Maya Landwehr, a seventh-grade student, recorded the time of a daily lunch. Overall the lunch lasted about 38 minutes. This did not mean that the students had 38 minutes to eat, though.
After being released from class, students are told to sit at tables and wait for the rest of their classmates to join them. This usually takes about 5-10 minutes. After every studentin the grade has gotten to the commons, the students are released table by table. From there, kids take about another 10 minutes or so to get their food. So when students sit down, they have about 18 minutes of their lunch left.
Seventh-grader Marshall Lewis said that he felt the process of releasing students to get food could be faster.
“You just have to be efficient in eating since tables are dismissed and you could be sitting there for a long time,” Lewis said. “I would definitely try to make it more equal in the table dismissal since tables are always being dismissed at different times, but there is not too much I would change overall.”
Powell Middle School Principal Mr. Kyle Rohrer, said that the reasoning behind releasing students table by table is to give lunches more structure.
“To get them to the table,” Mr. Rohrer said. “I feel like it kind of sets the structure and then we have control over how many kids are in line.”
Eighteen minutes is not a bad amount of time in a lunch period for students, except many students do not end up finishing their lunches.

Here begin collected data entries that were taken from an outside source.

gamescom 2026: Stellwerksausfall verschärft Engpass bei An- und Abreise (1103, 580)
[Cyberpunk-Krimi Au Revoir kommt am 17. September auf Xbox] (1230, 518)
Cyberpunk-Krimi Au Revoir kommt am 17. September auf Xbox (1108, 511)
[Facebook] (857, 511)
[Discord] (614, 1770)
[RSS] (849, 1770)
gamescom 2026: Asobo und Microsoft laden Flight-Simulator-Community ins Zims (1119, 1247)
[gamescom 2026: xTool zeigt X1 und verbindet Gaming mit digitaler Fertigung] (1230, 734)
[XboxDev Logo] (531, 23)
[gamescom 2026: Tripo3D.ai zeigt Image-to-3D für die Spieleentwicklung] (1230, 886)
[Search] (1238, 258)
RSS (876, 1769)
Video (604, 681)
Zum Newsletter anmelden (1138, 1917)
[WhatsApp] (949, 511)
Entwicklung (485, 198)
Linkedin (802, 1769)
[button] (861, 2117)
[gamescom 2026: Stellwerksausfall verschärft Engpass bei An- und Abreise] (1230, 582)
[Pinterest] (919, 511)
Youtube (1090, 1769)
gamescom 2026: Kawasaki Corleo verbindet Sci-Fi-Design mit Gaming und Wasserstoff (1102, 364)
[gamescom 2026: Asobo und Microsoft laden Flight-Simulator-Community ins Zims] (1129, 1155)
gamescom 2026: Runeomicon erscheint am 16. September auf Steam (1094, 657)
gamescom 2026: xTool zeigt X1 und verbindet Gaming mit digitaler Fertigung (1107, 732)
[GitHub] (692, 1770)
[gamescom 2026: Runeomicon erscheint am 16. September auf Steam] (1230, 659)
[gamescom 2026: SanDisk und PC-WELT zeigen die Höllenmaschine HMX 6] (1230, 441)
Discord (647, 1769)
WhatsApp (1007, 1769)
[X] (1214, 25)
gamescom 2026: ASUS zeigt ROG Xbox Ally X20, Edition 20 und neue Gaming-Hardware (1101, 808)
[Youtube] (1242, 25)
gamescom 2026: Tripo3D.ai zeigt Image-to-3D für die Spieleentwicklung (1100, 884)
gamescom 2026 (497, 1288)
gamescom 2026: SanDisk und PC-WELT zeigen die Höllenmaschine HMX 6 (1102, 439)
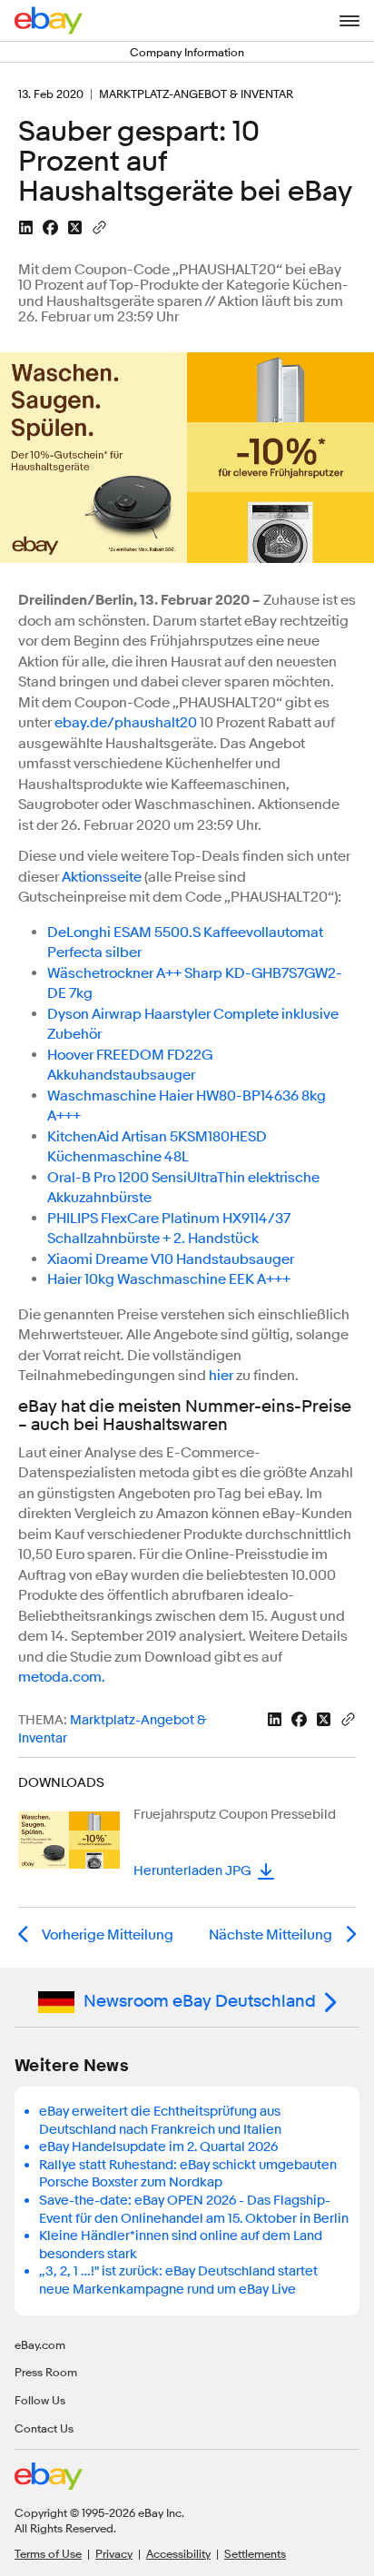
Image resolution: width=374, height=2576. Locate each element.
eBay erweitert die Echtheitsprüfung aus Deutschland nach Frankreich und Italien (160, 2120)
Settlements (255, 2553)
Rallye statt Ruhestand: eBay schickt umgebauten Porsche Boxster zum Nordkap (188, 2174)
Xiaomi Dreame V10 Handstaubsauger (170, 1259)
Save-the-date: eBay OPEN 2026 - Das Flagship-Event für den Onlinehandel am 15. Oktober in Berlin (194, 2209)
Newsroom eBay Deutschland (200, 2001)
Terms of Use (48, 2553)
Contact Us (44, 2428)
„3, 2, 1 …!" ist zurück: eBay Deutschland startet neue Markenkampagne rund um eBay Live (178, 2280)
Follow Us (40, 2400)
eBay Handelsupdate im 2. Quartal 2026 (158, 2147)
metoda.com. (61, 1677)
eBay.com (40, 2344)
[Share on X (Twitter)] (75, 227)
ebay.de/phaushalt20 (125, 723)
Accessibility (178, 2553)
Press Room (46, 2371)
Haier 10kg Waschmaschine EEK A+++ (168, 1279)
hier (221, 1376)
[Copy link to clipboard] (99, 226)
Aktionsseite (102, 877)
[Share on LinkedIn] (26, 227)
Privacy (114, 2553)
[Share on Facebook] (50, 227)
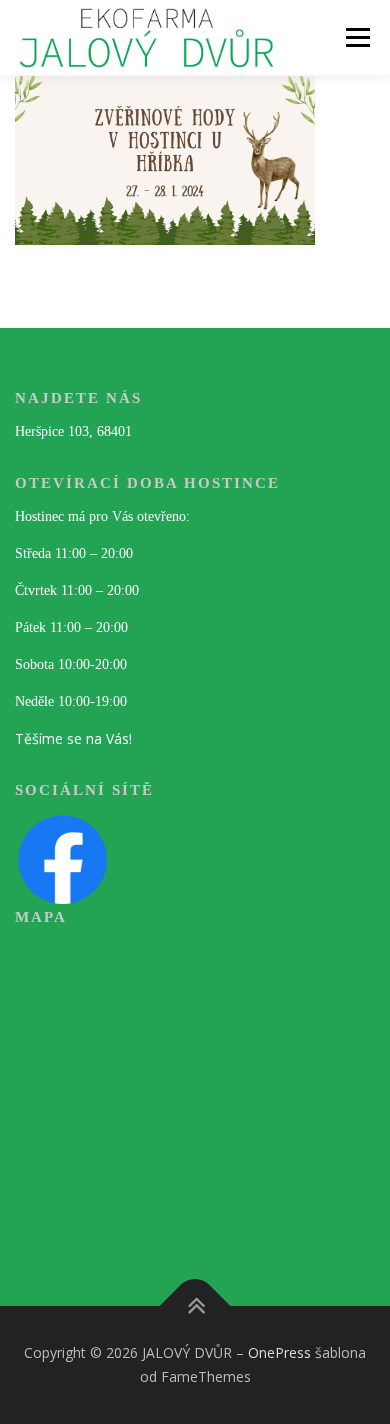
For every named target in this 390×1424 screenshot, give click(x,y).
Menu (356, 37)
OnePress (279, 1352)
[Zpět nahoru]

“The kids are given a choice of eating the whole of their meals or going outside,” seventh-grader Kiki Hayano said. “It leads to many of the middle-schoolers not finishing their food and running outside.”
Mr. Rohrer said teachers watch during lunches to see when most students are finished eating and that the time that kids are released isn’t set.
“It’s probably more of a general feeling that kids are getting done eating,” Mr. Rohrer said. “It’s kind of just more of observation.”
This seems to be a common problem, with many students wishing their recess time and lunch periods were separate. When asked how he would change his lunch schedule if he could, sixth-grader Evan Whitlock mentioned this as well.
“I would make lunch 30 minutes,” Whitlock said. “And have a 15-minute recess before.”
Added Hayano: “If I could change the schedule, I would give kids more time to eat and a set recess time. Kids can’t go out [to recess] early or late.”
While many students said they would define a recess time if they could change their lunch periods, some wished for a longer time in the commons so they could socialize a bit more.
“Lunch is one of the only times we get to have conversations with our friends,” eighth-grader Megan Jacobsen said. “We aren’t given enough time to eat all of our food and talk with our friends.”
Others just wished for more time to eat.
“I think we get 15 to 20 minutes and I don’t think it’s enough time because I’m still eating sometimes while people are getting dismissed,” eighth-grader Jace Hyde said. “I would change it by making the lunch period longer by like 10 to 20 minutes.”
Added eighth-grader Anna Bartholomew: “I think that we should have a longer period of time so we can eat all our food. If I could change it, I would make it at least 30 minutes long.”